To lapidate is to stone to death, an old Biblical penalty first suggested by the Lord to Moses, as set forth in Leviticus, for various crimes including adultery, incest, homosexuality, and other such naughty practices, and latterly instituted by the Ayatollah Khomeini of Iran for similar offenses. Jesus was gentler: “He that is without sin among you, let him first cast a stone at her.” (John 8:7.) Whatever one’s views may be on the question of capital punishment, lapidation (lap ih DAY shun) is beyond the pale; and never, never associate it with those honest gem cutters and stone engravers discussed under lapidary, even though it comes from the same source, lapid-, the stem of the Latin noun lapis (stone). Further, lapidate has nothing to do with dilapidate or its more familiar form, dilapidated, which comes from Latin dilapidatus, past participle of dilapidare (to demolish), based on the prefix di- (asunder; variant of dis– before certain consonants) plus the same old lapid-. From “dismantled, stone by stone,” dilapidated has come to mean “fallen into decay,” through neglect or abuse, and can apply to things having no connection with stones, from wooden houses to clothing in rags to moldy furniture and books, to say nothing of ravaged bodies.

My example:Despite the Old Testament and Ayatollah references above, lapidation today appears to be largely a Liberal activity. Or maybe it’s desired by both sides, but Liberals are just so much better at it, as anyone who has observed the lapses and subsequent, yet opposite, reprisals suffered by Lawrence Summers and Ward Churchill.
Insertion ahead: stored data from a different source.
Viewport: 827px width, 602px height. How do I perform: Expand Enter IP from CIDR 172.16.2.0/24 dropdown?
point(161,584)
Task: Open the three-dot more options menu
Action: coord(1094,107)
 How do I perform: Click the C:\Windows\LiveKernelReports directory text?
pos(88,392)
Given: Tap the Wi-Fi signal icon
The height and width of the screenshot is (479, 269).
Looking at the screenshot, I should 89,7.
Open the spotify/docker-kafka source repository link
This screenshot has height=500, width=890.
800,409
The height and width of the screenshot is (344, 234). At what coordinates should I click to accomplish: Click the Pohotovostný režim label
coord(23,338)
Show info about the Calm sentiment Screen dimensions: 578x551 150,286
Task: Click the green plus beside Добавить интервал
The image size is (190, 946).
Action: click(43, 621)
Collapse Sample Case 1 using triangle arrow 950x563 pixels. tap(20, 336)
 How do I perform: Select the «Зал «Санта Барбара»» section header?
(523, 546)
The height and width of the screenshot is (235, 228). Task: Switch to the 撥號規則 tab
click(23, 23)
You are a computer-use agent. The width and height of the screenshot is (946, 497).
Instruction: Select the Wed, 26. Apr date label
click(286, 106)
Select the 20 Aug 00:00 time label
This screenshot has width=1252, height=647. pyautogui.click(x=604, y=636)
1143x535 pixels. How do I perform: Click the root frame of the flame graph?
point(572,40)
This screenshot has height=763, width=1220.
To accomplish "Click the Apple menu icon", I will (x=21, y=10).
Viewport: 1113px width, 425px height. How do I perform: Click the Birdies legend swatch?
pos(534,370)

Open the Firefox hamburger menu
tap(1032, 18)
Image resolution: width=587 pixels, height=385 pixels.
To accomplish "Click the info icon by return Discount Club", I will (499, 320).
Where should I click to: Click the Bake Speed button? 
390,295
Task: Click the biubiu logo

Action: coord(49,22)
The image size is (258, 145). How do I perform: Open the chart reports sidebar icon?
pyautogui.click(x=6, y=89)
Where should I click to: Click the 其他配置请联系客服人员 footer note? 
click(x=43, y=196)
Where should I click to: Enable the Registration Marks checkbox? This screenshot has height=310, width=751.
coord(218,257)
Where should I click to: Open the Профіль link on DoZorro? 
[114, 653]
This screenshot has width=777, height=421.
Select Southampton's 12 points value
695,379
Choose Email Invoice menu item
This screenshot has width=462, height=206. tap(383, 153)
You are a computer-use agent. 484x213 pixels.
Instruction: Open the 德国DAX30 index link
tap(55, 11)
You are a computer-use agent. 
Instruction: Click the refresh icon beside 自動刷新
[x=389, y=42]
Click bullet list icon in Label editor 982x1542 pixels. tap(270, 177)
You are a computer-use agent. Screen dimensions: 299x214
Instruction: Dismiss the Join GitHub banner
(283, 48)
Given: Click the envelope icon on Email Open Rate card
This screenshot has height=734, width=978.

The lesson: watch your step around the lamia in academia.

2 thoughts on “A Challenging Word of the Week Bonus!

  1. Genesis did a song called The Lamia in their album “The Lamb Lies Down on Broadway”

    The scent grows richer, he knows he must be near,

    He finds a long passageway lit by chandelier.

    Each step he takes, the perfumes change

    From familiar fragrance to flavours strange.

    A magnificent chamber meets his eye.

    Inside, a long rose-water pool is shrouded by fine mist.

    Stepping in the moist silence, with a warm breeze he’s gently kissed.

    Thinking he is quite alone,

    He enters the room, as if it were his own

    But ripples on the sweet pink water

    Reveal some company unthought of –

    Rael stands astonished doubting his sight,

    Struck by beauty, gripped in fright;

    Three vermilion snakes of female face

    The smallest motion, filled with grace.

    Muted melodies fill the echoing hall,

    But there is no sign of warning in the siren’s call:

    “Rael welcome, we are the Lamia of the pool.

    We have been waiting for our waters to bring you cool.”

    Putting fear beside him, he trusts in beauty blind,

    He slips into the nectar, leaving his shredded clothes behind.

    “With their tongues, they test, taste and judge all that is mine.

    They move in a series of caresses

    That glide up and down my spine.

    As they nibble the fruit of my flesh, I feel no pain,

    Only a magic that a name would stain.

    With the first drop of my blood in their veins

    Their faces are convulsed in mortal pains.

    The fairest cries, ‘We all have loved you Rael’.”

    Each empty snakelike body floats,

    Silent sorrow in empty boats.

    A sickly sourness fills the room,

    The bitter harvest of a dying bloom.

    Looking for motion I know I will not find,

    I stroke the curls now turning pale, in which I’d lain entwined

    “O Lamia, your flesh that remains I will take as my food”

    It is the scent of garlic that lingers on my chocolate fingers.

    Looking behind me, the water turns icy blue,

    The lights are dimmed and once again the stage is set for you.

  2. I don’t know if you’re aware of this, but defenestration has been used by both Instapundit and Captain’s Quarters this week.